From Elliptic Curves: Function Theory, Geometry and Arithmetic by McKean and Moll:
Exercise 3.1.2. Discuss the general solution of the two identities (a) $f(x+2)=f(x)$ and (b) $f(x+2\omega)=e^{ax+b}f(x)$. Hint: Expand $f$ in a Fourier series $\sum{\hat{f}(n)e^{\pi \sqrt{-1}nx}}$ and use (b) to pin down $\hat{f}(n)$. You will see thetas coming out.
The question is, how do I use (b) to pin down $\hat{f}(n)$?

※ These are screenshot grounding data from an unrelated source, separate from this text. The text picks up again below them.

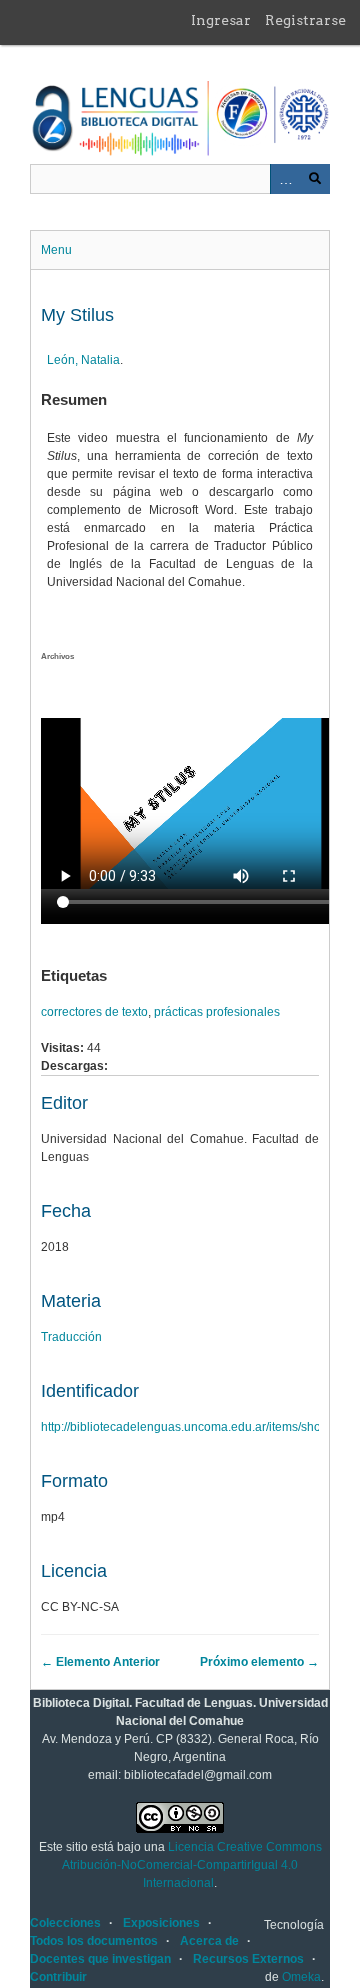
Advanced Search (285, 179)
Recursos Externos (248, 1959)
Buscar (315, 179)
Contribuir (58, 1977)
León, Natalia (83, 360)
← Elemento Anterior (100, 1662)
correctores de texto (94, 1012)
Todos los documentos (94, 1941)
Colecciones (65, 1923)
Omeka (301, 1977)
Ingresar (221, 20)
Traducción (71, 1337)
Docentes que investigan (100, 1959)
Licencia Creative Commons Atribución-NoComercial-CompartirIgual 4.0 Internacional (192, 1865)
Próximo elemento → (259, 1662)
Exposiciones (161, 1923)
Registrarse (305, 20)
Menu (56, 250)
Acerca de (209, 1941)
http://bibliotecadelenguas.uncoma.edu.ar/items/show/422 (197, 1427)
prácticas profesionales (217, 1012)
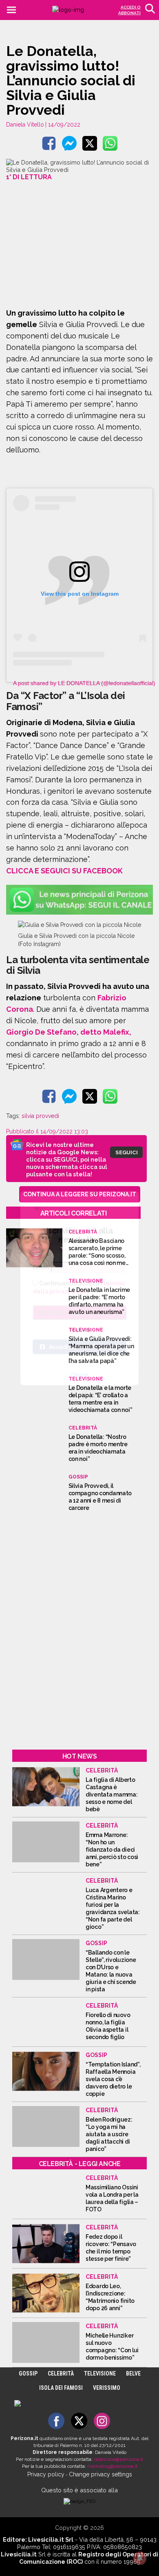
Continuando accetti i (79, 1287)
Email (41, 1267)
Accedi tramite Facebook (84, 1346)
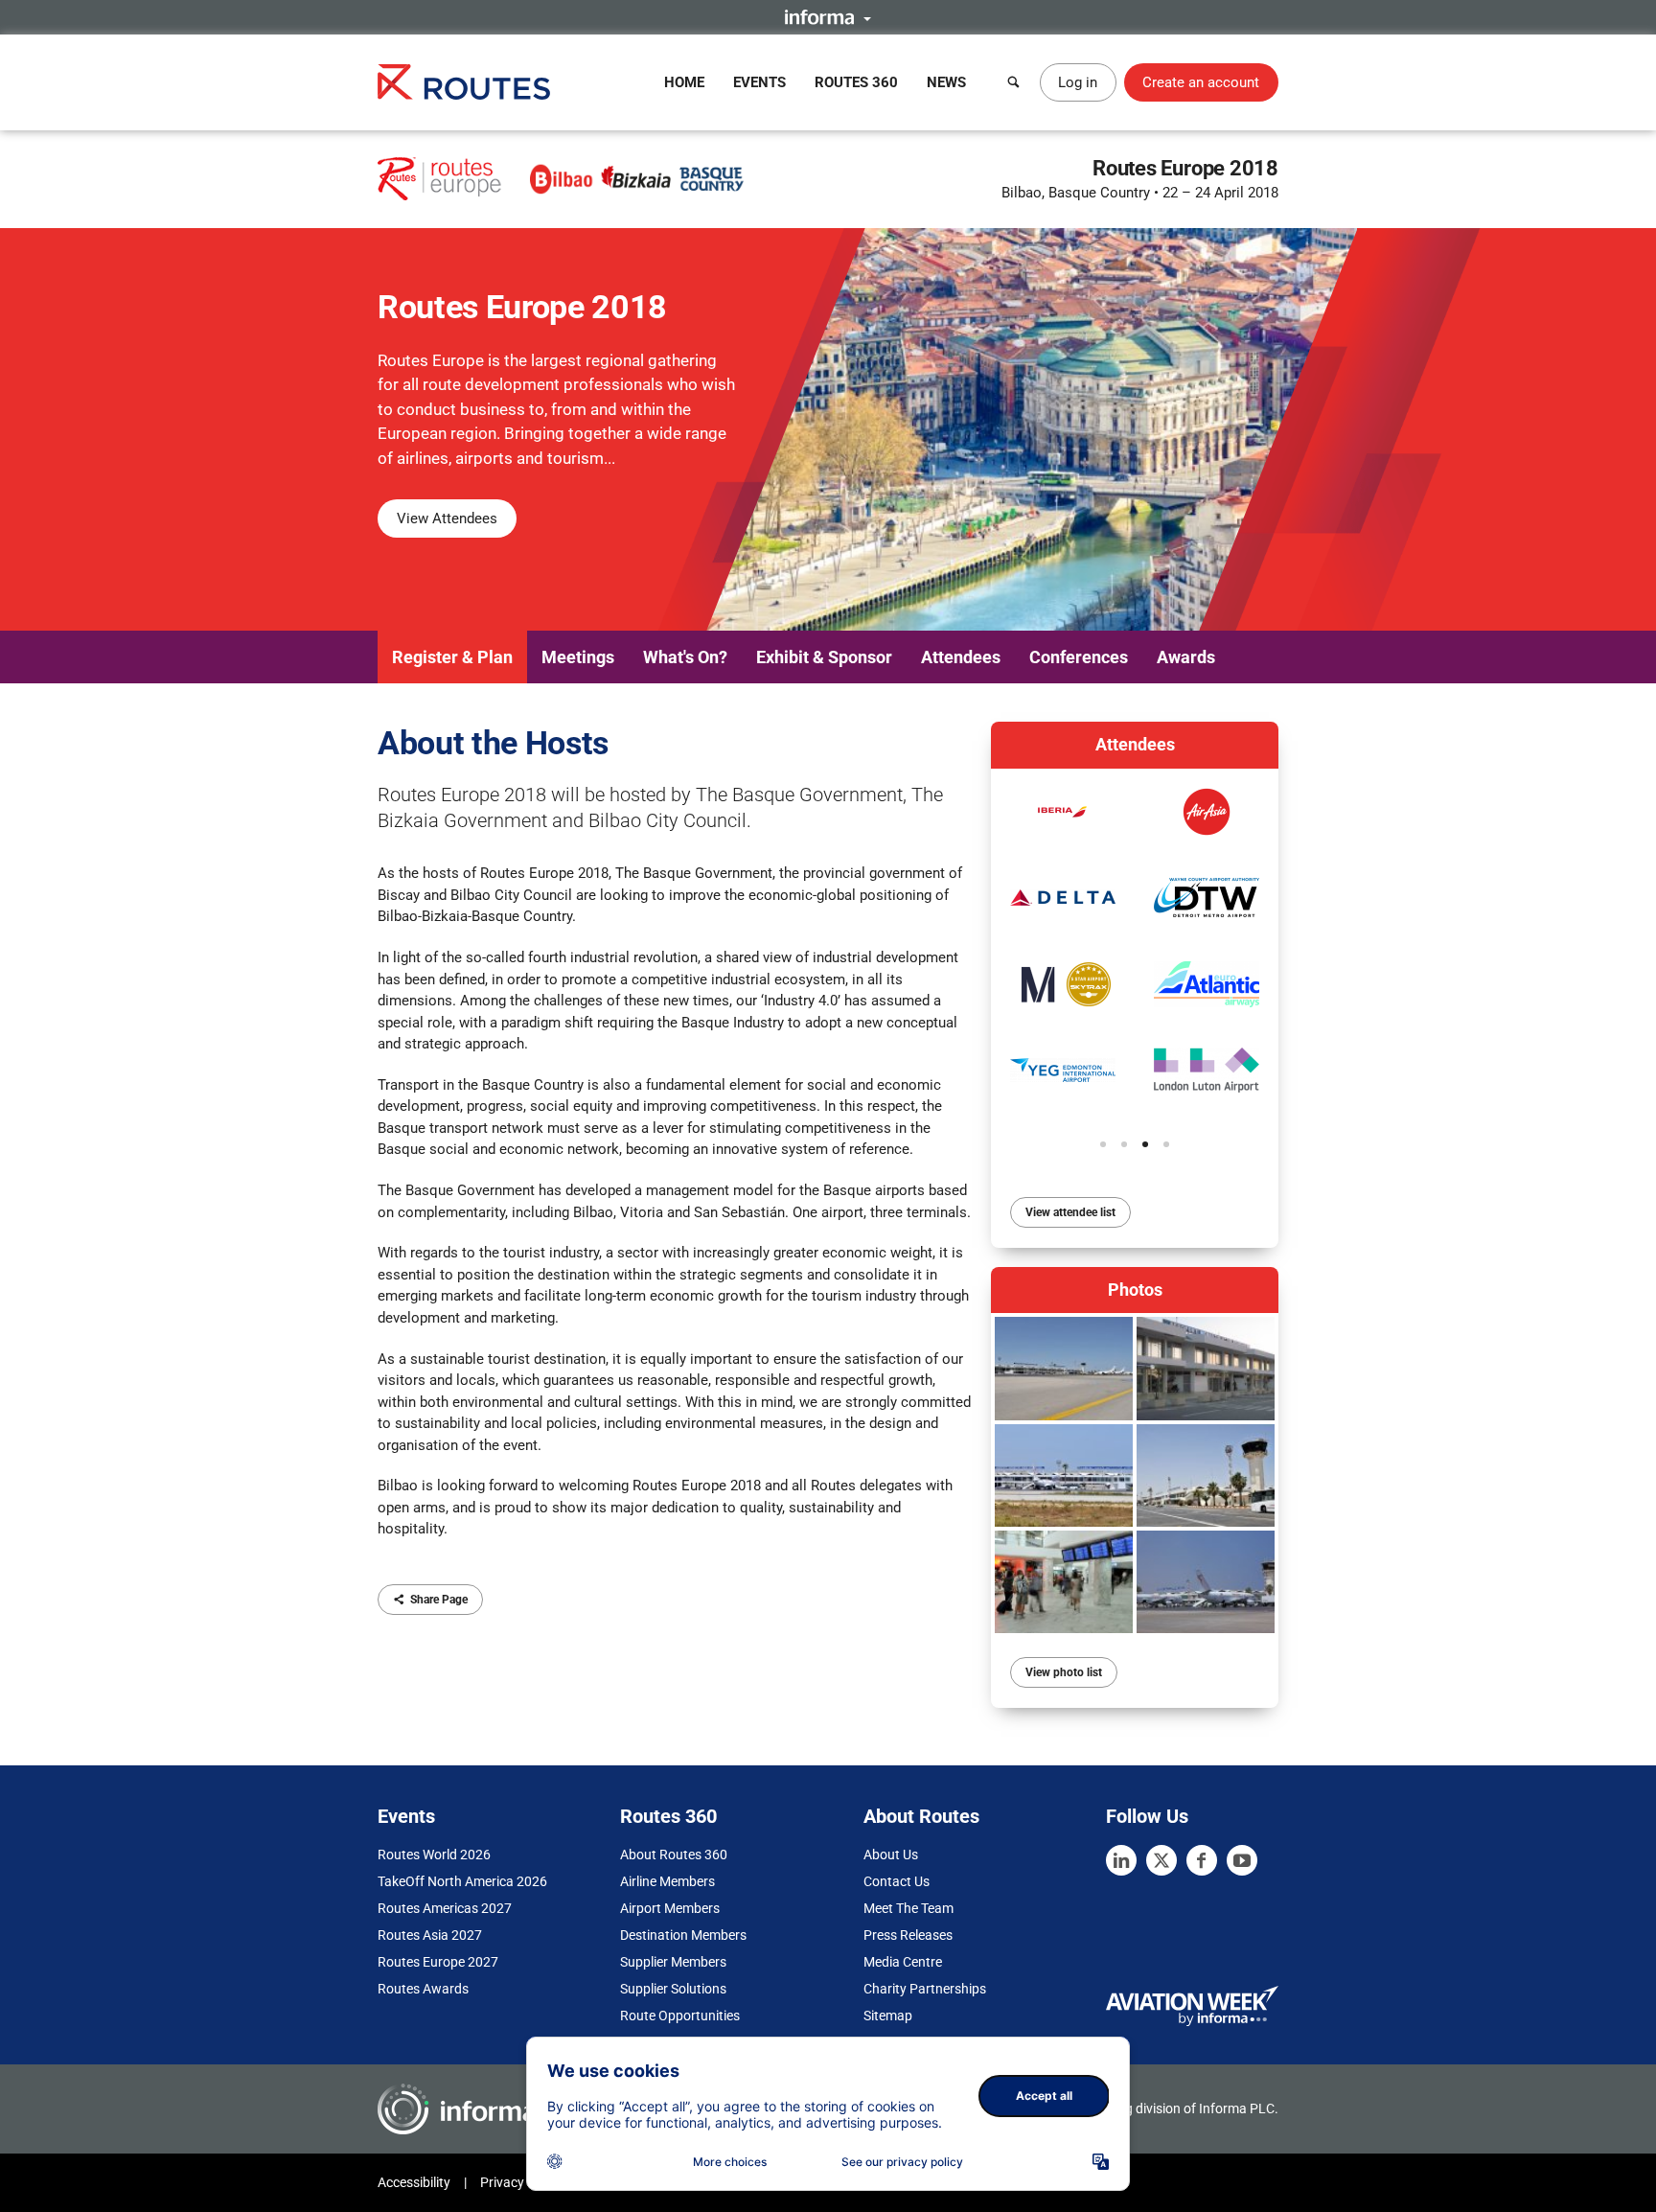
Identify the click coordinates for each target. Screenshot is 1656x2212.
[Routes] (464, 82)
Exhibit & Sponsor (824, 657)
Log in (1077, 82)
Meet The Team (908, 1908)
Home (684, 82)
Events (759, 82)
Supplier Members (673, 1962)
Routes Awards (423, 1988)
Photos (1135, 1289)
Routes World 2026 (434, 1854)
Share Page (439, 1599)
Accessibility (414, 2182)
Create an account (1200, 82)
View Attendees (447, 518)
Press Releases (908, 1935)
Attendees (960, 657)
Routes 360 (856, 82)
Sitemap (887, 2015)
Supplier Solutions (673, 1988)
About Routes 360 (673, 1854)
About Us (890, 1854)
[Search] (1014, 82)
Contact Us (896, 1881)
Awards (1186, 657)
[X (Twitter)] (1161, 1860)
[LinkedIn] (1121, 1860)
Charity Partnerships (924, 1988)
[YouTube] (1242, 1860)
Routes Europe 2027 (438, 1962)
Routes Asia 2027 (430, 1935)
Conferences (1078, 657)
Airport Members (670, 1908)
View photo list (1063, 1672)
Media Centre (902, 1962)
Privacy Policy (521, 2182)
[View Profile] (1063, 812)
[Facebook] (1201, 1860)
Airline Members (667, 1881)
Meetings (577, 657)
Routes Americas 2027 (445, 1908)
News (946, 82)
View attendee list (1070, 1212)
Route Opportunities (680, 2015)
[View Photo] (1064, 1368)
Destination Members (683, 1935)
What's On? (685, 657)
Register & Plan (452, 657)
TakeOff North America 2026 (462, 1881)
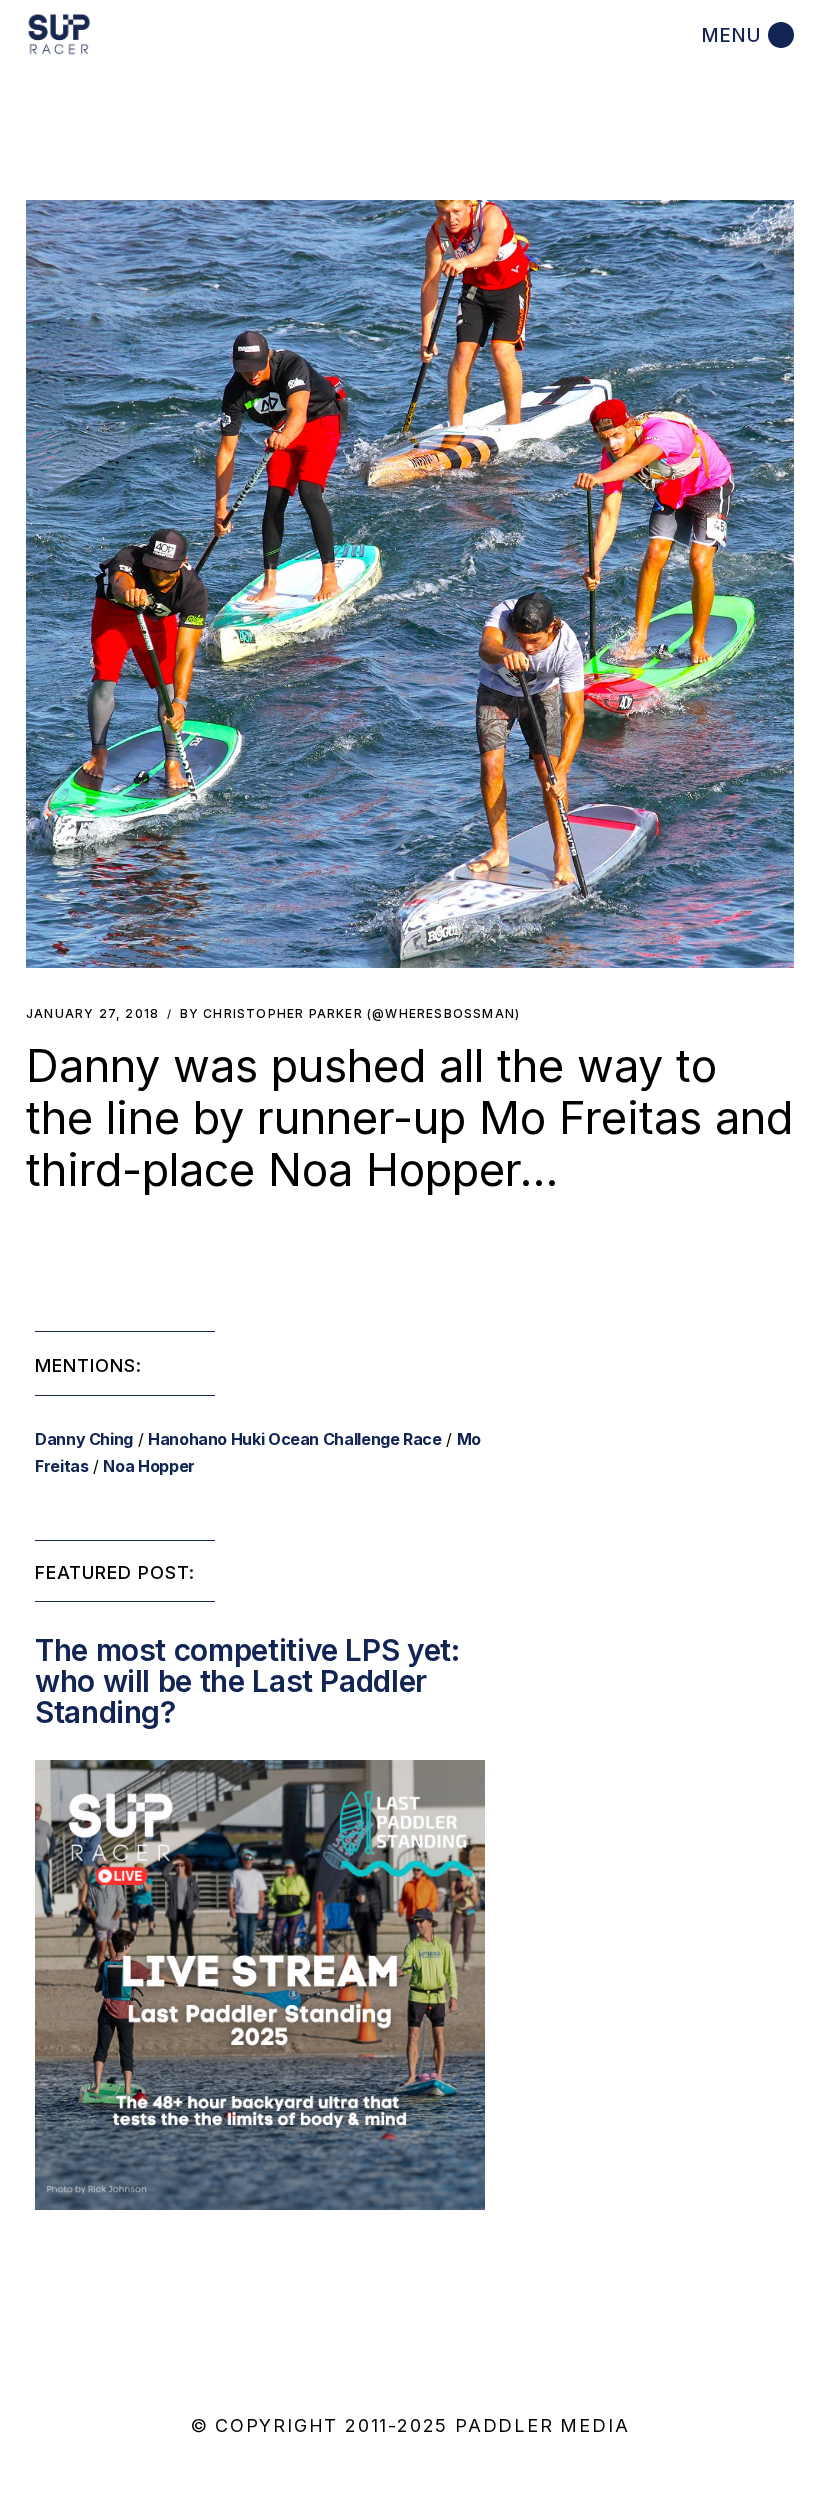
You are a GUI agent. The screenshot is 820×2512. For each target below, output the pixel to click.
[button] (410, 584)
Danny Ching (84, 1439)
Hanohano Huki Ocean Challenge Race (295, 1439)
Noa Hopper (148, 1466)
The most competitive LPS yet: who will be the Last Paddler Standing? (247, 1681)
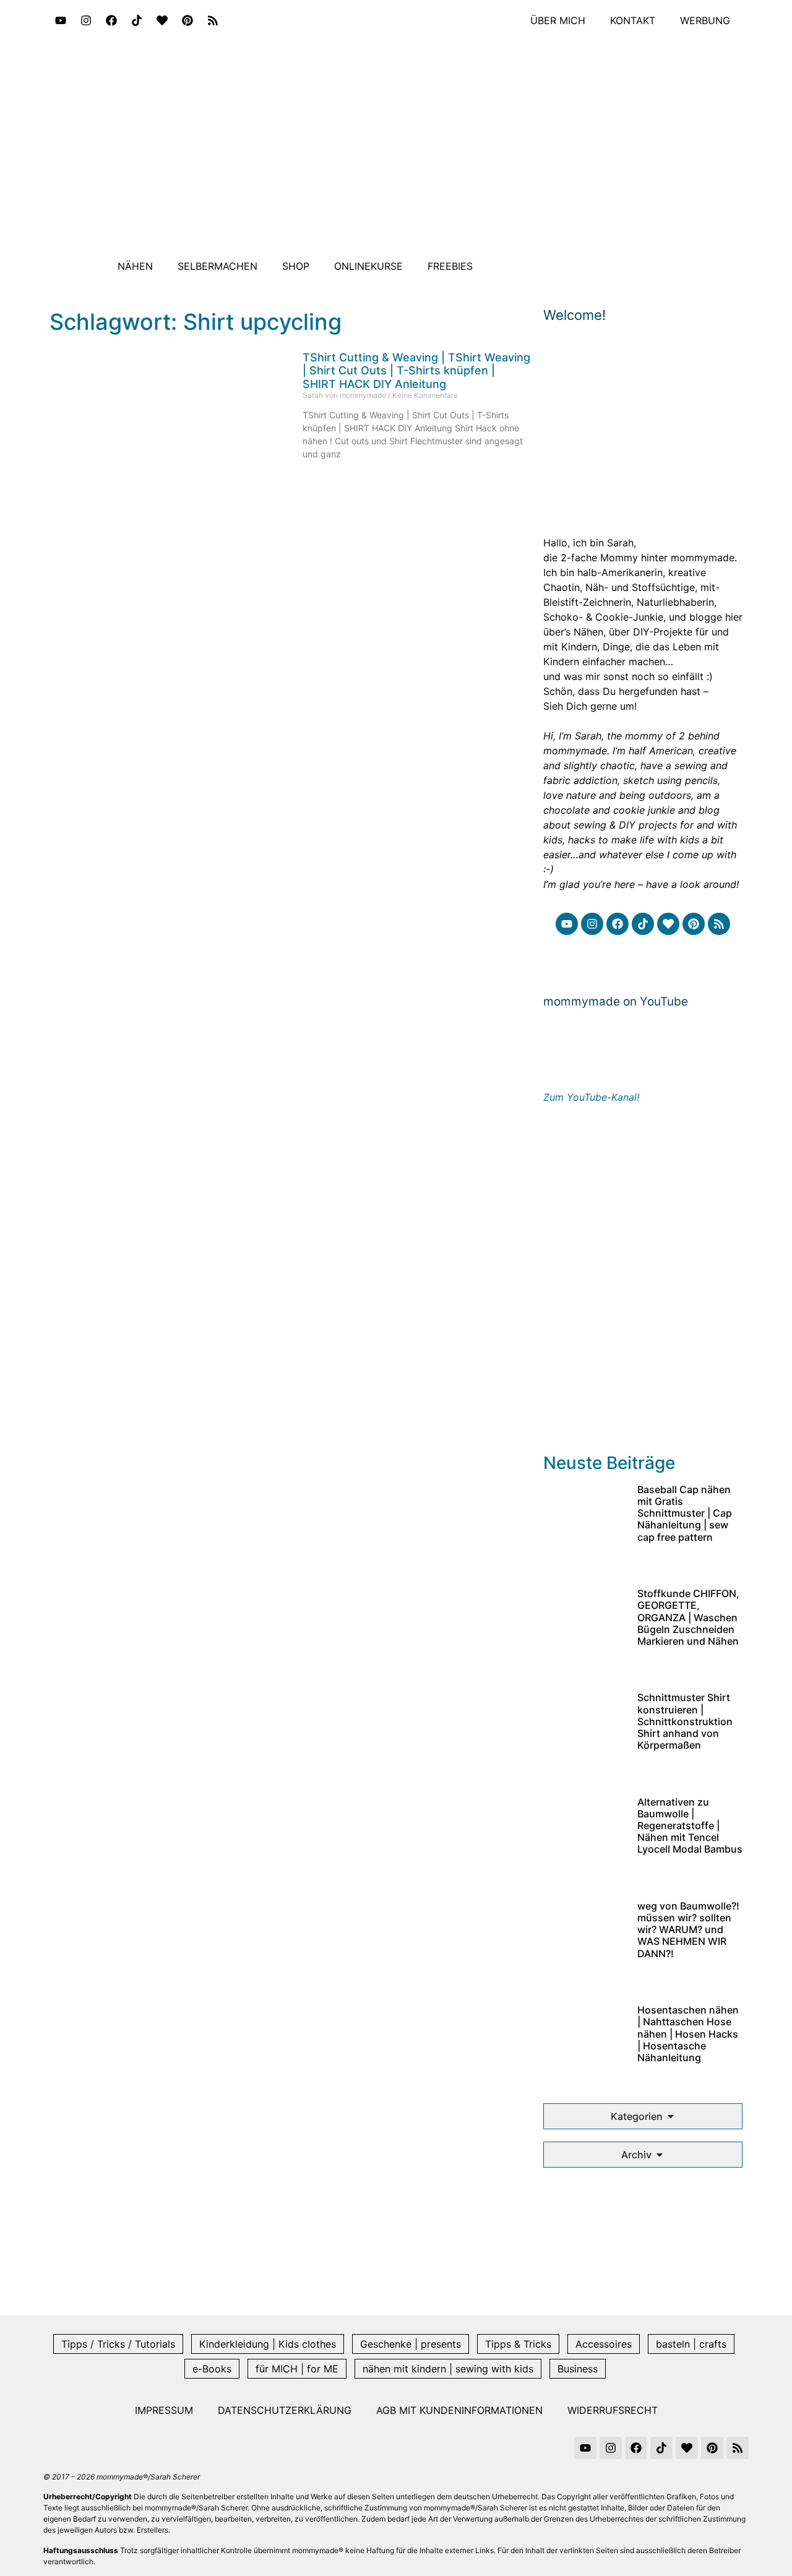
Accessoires (603, 2344)
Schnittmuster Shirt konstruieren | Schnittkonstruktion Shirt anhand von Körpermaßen (685, 1721)
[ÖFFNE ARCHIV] (660, 2154)
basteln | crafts (691, 2344)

I can write a Fourier series using the information from (a): $$f(x)=\sum{\hat{f}(n)e^{\pi \sqrt{-1}nx}}$$ where $$\hat{f}(n)=\frac{1}{2}\int_0^2{f(x)e^{-\pi \sqrt{-1}nx}}dx$$
To use (b), I thought that I could perhaps integrate the function $\frac{1}{2} f(x)e^{-\pi \sqrt{-1}nx}$ around the perimeter of the fundamental cell (this is the line segment from $0$ to $2$, followed by $2$ to $2 +2\omega$, then $2 +2\omega$ back to $2\omega$, and $2\omega$ to $0$). Then the contribution from the integrals from $2$ to $2 +2\omega$ and from $2\omega$ to $0$ cancel out due to the $2$-periodicity of $\frac{1}{2} f(x)e^{-\pi \sqrt{-1}nx}$ and since the function is entire and using Cauchy's integral theorem we end up with: $$\int_0^2{\frac{1}{2}f(x)e^{-\pi \sqrt{-1}nx}}dx=\int_0^2{\frac{1}{2} f(x+2\omega)e^{-\pi \sqrt{-1}n(x+2\omega)}}dx$$
Then: $$\hat{f}(n)= e^{-2\sqrt{-1}\pi\omega n}\int_0^2{\frac{1}{2} e^{ax+b}f(x)e^{-\pi \sqrt{-1}nx}}dx$$
But now I think I have hit a snag: I know that $\hat{f}(n)$ should contain an $e^{\sqrt{-1}\pi\omega n^{2}}$ term, but it doesn't look like that is going to happen. Have I made a mistake somewhere or should I be using a different technique? I can't think of any other viable way to use (b) that will give me the magical $n^{2}$.